The criteria used for selecting countries are also not clear. When the list was finally released, it was evident that independent democratic assessments, like that of International IDEA, were not followed. The authoritarian regime in the Democratic Republic of the Congo was invited, while Bolivia, a mid-performing democracy, was not. Zambia, Niger, and Angola were also invited though they perform no better than Sri Lanka, Tunisia, or Sierra Leone, who were not. These inconsistences could all have been avoided by moving away from a state-based model.
Having a summit of country leaders also leaves out democrats from civil society, opposition parties, and other sectors who are unluckily living in the uninvited countries but who so desperately need alliances and global solidarity to strengthen their efforts.

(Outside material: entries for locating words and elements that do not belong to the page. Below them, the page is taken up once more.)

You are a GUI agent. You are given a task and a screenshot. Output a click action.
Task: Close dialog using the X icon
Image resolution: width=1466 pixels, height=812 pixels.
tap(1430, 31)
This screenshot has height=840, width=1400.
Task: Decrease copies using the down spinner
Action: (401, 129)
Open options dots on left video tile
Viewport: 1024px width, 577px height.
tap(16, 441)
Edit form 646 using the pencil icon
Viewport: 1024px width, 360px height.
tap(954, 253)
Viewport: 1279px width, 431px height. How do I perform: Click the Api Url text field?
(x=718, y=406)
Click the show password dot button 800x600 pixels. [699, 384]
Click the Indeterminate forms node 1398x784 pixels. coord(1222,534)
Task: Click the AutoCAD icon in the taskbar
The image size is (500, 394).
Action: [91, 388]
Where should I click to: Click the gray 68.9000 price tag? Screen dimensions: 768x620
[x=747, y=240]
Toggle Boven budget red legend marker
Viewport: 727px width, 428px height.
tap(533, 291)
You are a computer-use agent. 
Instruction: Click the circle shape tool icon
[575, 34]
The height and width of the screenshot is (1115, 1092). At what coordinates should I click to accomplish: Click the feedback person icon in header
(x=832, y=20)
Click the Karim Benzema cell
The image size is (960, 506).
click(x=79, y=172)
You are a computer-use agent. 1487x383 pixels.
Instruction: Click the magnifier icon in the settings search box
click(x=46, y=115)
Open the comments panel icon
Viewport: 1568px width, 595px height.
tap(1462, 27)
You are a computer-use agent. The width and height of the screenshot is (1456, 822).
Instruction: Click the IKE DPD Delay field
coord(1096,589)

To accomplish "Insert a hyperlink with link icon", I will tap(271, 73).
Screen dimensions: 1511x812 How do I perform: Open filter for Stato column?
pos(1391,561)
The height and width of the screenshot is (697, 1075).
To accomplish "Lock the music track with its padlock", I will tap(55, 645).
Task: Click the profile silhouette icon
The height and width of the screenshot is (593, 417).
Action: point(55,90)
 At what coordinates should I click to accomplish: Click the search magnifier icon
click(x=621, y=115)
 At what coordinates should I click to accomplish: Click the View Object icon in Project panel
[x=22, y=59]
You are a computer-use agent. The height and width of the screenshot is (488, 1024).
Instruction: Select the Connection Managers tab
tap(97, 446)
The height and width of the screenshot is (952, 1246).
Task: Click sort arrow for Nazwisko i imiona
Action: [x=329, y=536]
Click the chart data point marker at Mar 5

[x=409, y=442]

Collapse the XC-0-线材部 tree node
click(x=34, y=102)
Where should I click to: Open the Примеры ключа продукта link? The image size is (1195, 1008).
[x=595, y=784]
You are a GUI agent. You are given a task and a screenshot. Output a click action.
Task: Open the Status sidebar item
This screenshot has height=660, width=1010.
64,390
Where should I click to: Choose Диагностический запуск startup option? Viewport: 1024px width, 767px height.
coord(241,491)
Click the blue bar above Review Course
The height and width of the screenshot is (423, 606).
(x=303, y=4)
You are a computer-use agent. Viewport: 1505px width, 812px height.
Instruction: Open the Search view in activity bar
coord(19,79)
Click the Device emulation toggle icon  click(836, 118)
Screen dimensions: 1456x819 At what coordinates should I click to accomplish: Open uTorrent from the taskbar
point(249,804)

While certainly it would be laughable to have Prime Minister Hun Sen speak about Cambodian democracy, brave Cambodian activists and politicians who have been fighting at great personal risk for democracy could serve as delegates. They would benefit greatly from connecting with groups around the world, hearing best practices and sharing lessons. Just this week, I met with a representative from the political opposition in Hungary — a country not invited — who regretted that the Hungarian opposition was not included.
Invited countries also drafted commitments. While it is unclear how they relate to the existing treaties, conventions, and commitments out there, such as the sustainable development goals (SDGs), Open Government Partnership, and other UN conventions, they could serve to renew and reinforce democratic agency. While in some countries, it appears leaders consulted with outside stakeholders when drafting their democracy roadmap, in others, the ruling party executive moved ahead without any input from the opposition, civil society, or even legislatures.
Having worked with parties and NGOs around the world, I was inundated with emails and calls pleading for advice as to how they could influence their own country’s democracy plan.
The summit will launch a “year of action” and a follow up summit in 2022, presenting the opportunity to shake things up. Follow-on events should be inspirational, promote innovation, and renew connections among the world’s democrats.
First, the 2022 summit should not be one of heads of state but of democrats — a decentralized affair where community organizers, youth leaders, town clerks, LGBTQ activists, election experts, and the diversity of people working to defend their democracies and build democratic resilience come together. Share what’s worked and what hasn’t. As a democracy practitioner of 25 years, I know the most effective and innovative strategies are created this way, rarely by the executive.
Second, the administration could outsource agenda development to a wide range of players, perhaps creating “summits” in each region of the world. The organizers could build an interactive online platform where democrats could organize their own panels, upload videos, stream podcasts on a multitude of themes. The summit could be more of an experience than a conference, leveraging technology to bring in as many voices as possible.
Third, the commitments could be live documents. As parliaments have done in many parts of the globe with draft legislation, each country’s commitments could be fully accessible, allowing citizens to comment, suggest changes, and develop benchmarks to measure progress.
Going forward, Biden’s team can democratize the “Summit for Democracy” to engender meaningful action.
Keep in mind, autocrats are having summits of their own, sharing tactics and technologies to suppress democracy. We need new, fresh ideas and a commitment to work together across borders to defend democracy. Going it alone is not an option.
Laura L. Thornton is director and senior fellow at the Alliance for Securing Democracy at the German Marshall Fund.